Questo film merita di essere visto: banalmente perché è stato giudicato il migliore all’ultima edizione del Festival di Cannes; secondo me, perché è veramente prezioso per riflettere sul cosa sia davvero la “famiglia”, una parola così inflazionata e strumentalizzata da risultarmi ultimamente addirittura antipatica.
La visione di questi 121 minuti di Giappone inedito l’ha riabilitata ai miei occhi, insofferenti al conformismo e soprattutto ai politicanti che approfittano della credulità popolare per propinare un verbo (insopportabilmente moralistico) basato sul nucleo tradizionale padre madre figli bla bla bla (e poi giù tradimenti e litigi e odi e maltrattamenti). Scusate lo sfogo.
Torniamo a Hirokazu Kore-Eda. Vi dicevo, un Giappone inedito: niente ciliegi, niente lievità ed eleganza orientale, niente tecnologia e grattacieli. Vi troverete sbalzati in un sobborgo brutto e povero, di una metropoli del Sol Levante indefinita. Volutamente il regista non dà indizi, perché il luogo non è importante. La casa, o meglio la baracca dove si svolge la vita dei protagonisti, quella sì è importante.
Ci sono un uomo, una donna, un ragazzino abilissimo a rubacchiare nei negozi di alimentari, una donna anziana (la nonna?), ed una adolescente molto graziosa ed intraprendente. “Sembrano” una famiglia “normale”, nella povertà assoluta sono sorridenti, si vogliono bene, mangiano il poco che riescono a raccattare, in un continuo oscillare tra una vita onesta da operai e una vita disonesta da ladruncoli.

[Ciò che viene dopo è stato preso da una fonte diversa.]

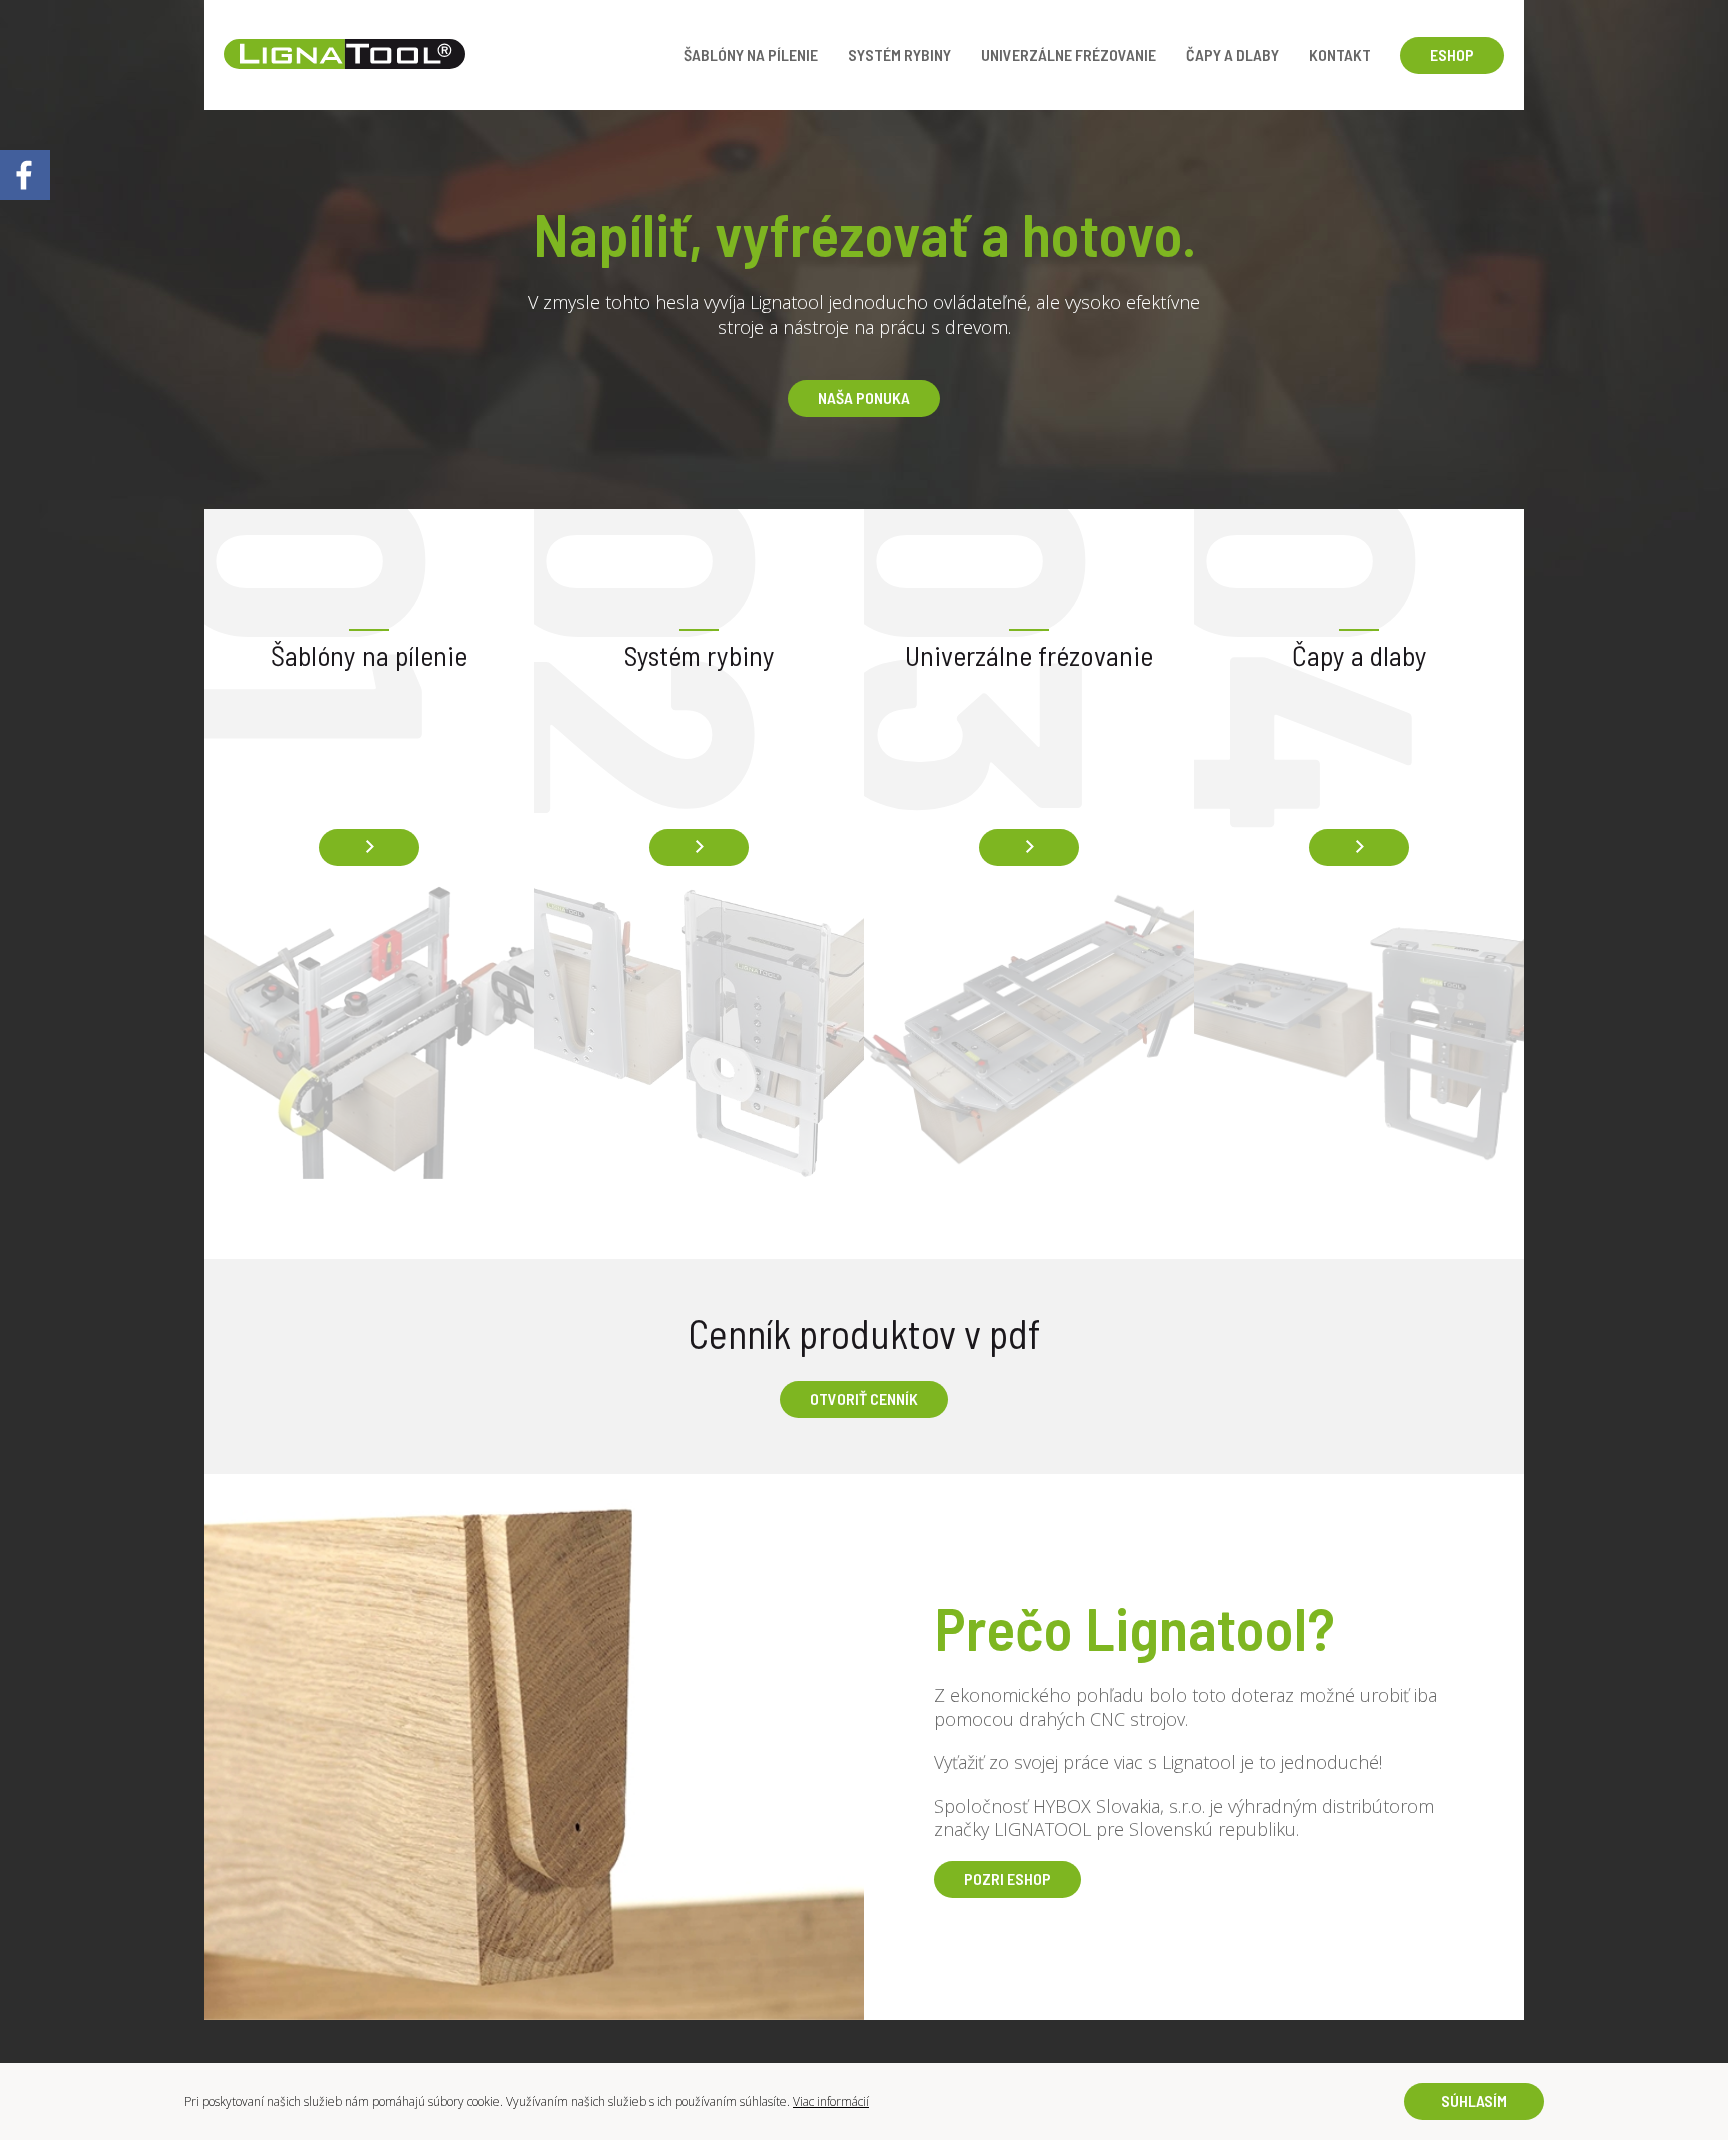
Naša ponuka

Succede che l’uomo e la donna si accorgano, uscendo di notte nel quartiere popolarissimo dove abitano, che c’è una bambina in lacrime, sul terrazzo di una casa abitata; una bambina che sembra abbandonata ma non lo è, maltrattata fisicamente e moralmente da quelli che dal punto di vista biologico sono i suoi genitori naturali.
Succede che i protagonisti decidono di “prenderla” con loro, nonostante manchi loro tutto per sopravvivere. Da questo evento si sviluppa la trama del film, in modo spesso inaspettato, perché gradualmente lo spettatore capisce tutto della vita di ciascun personaggio, del passato, delle cose da nascondere. Nonostante tutto però, quel gruppo di persone è indubbiamente una famiglia vera, fondata su amore e piacere reciproco di stare insieme.
Lo capite dai momenti in cui mangiano insieme. C’è leggerezza, rilassatezza, un clima gioioso spesso assente in contesti domestici più ordinari e in migliori condizioni economiche. Non vi do altri elementi sul racconto, perché ha degli sviluppi davvero inaspettati, nella seconda parte è un noir orientale. La frase del film è “a volte è meglio scegliersela la propria famiglia”. E non è forse così? Per me 4 ciak ed una palma d’oro meritatissima.